5. Multi Reader Multi Case (MRMC) Comparative Effectiveness Study

• Not Applicable. This is an in vitro diagnostic assay, not an AI-assisted diagnostic imaging system that would involve human readers interpreting cases.

6. Standalone (i.e. algorithm only without human-in-the loop performance) Performance

• Yes, implicitly. The performance studies (Precision, Analytical Sensitivity, Linearity, Interference, Method Comparison) evaluate the device (assay on the cobas c 503 analyzer) as a standalone system. There is no human intervention in the measurement or calculation of results once the sample is loaded. The device generates a quantitative value for Lp(a).

7. The Type of Ground Truth Used

• Reference Method/Analytical Standards:
  • Precision, Sensitivity, Linearity, Interferences: Ground truth is based on known concentrations in control materials, spiked samples, or by using analyte-free samples, following standardized laboratory practices and CLSI guidelines (e.g., CLSI EP05-A3, EP17-A2, EP06-A-Ed2).
  • Method Comparison: The "ground truth" or reference values were derived from the Lp(a) ELISA reference method.
  • Traceability: The device's calibration values are traceable to the WHO/IFCC SRM2B reference material for nmol/L, indicating a standardized and accepted reference for accuracy.

8. The Sample Size for the Training Set

• Not applicable in the AI/ML sense.

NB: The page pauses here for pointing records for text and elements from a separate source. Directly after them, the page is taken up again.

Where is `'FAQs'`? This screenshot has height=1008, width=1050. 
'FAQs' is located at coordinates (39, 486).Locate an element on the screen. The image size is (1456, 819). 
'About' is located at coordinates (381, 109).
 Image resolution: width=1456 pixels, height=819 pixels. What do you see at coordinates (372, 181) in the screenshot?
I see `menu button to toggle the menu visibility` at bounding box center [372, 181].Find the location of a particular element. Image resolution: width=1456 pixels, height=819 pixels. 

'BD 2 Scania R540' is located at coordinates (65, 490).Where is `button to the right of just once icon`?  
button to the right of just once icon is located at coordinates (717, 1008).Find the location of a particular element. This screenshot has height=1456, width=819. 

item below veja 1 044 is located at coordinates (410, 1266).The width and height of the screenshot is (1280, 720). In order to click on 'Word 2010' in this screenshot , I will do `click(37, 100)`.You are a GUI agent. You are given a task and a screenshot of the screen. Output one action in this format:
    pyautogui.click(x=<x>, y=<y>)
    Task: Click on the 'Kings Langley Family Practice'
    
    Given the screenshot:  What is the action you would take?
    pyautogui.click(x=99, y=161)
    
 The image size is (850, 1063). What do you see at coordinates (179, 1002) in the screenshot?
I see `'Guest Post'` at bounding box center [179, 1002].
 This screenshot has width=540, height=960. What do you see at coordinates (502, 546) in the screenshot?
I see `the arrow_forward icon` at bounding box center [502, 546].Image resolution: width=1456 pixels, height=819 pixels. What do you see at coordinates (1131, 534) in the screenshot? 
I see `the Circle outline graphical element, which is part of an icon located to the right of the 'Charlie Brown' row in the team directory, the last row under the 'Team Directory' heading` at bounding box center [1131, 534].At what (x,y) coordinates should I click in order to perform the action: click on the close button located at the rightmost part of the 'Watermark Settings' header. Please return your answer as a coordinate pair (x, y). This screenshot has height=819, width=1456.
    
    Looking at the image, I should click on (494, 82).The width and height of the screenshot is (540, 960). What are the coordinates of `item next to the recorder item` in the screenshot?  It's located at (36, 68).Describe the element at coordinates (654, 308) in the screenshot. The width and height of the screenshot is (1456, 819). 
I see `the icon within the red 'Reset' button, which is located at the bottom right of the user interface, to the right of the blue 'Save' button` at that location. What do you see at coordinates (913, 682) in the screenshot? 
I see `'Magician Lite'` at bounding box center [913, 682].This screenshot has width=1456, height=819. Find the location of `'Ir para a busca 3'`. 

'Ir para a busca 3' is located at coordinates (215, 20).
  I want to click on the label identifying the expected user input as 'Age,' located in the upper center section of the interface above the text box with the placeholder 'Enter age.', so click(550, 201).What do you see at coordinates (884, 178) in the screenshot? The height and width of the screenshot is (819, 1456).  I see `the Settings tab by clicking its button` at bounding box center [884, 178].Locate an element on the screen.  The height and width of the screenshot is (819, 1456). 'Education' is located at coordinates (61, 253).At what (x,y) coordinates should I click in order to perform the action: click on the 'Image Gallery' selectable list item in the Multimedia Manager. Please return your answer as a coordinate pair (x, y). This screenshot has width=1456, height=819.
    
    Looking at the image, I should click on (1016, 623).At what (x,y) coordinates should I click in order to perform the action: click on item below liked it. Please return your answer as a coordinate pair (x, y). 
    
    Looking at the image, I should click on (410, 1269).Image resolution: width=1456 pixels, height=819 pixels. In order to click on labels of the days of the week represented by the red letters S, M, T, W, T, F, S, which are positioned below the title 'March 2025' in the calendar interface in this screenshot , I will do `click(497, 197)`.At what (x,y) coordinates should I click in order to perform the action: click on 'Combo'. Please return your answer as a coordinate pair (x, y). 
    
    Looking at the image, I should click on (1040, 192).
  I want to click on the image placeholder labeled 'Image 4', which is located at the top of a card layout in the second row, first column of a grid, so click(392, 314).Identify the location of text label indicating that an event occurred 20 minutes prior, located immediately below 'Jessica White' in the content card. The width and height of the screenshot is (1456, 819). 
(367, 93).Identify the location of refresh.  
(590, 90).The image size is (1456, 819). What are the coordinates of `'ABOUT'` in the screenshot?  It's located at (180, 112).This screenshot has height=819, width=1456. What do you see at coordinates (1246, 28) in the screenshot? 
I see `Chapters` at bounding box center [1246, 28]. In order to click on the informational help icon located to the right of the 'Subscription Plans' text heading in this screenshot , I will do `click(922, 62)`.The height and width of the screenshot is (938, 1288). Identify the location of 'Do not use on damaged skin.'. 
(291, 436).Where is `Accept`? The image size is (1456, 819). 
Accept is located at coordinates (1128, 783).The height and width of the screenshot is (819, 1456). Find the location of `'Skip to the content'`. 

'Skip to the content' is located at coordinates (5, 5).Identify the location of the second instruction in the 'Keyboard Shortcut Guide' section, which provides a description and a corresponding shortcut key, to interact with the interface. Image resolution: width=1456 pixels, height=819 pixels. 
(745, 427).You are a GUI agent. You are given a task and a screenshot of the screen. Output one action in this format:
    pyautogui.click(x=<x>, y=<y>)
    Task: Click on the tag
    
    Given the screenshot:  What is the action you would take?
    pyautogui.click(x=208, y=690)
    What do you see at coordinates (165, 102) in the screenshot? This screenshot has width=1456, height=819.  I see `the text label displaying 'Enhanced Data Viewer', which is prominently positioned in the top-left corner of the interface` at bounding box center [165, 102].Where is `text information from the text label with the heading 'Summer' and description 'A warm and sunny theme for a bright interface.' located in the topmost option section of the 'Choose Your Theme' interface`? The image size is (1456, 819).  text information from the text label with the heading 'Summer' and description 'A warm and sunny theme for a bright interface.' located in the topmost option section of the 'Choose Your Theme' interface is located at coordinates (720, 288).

This is a traditional IVD assay, not an AI model that requires a "training set" to learn features. The assay is based on well-understood principles of immunoturbidimetry and does not involve machine learning training.

9. How the Ground Truth for the Training Set Was Established

• Not Applicable. As there is no AI/ML training set, this question is not relevant to this device. The assay's "knowledge" is built into its chemical reagents, optical detection system, and pre-programmed algorithms for calculating concentration from turbidity measurements, based on established analytical principles and calibration to reference materials.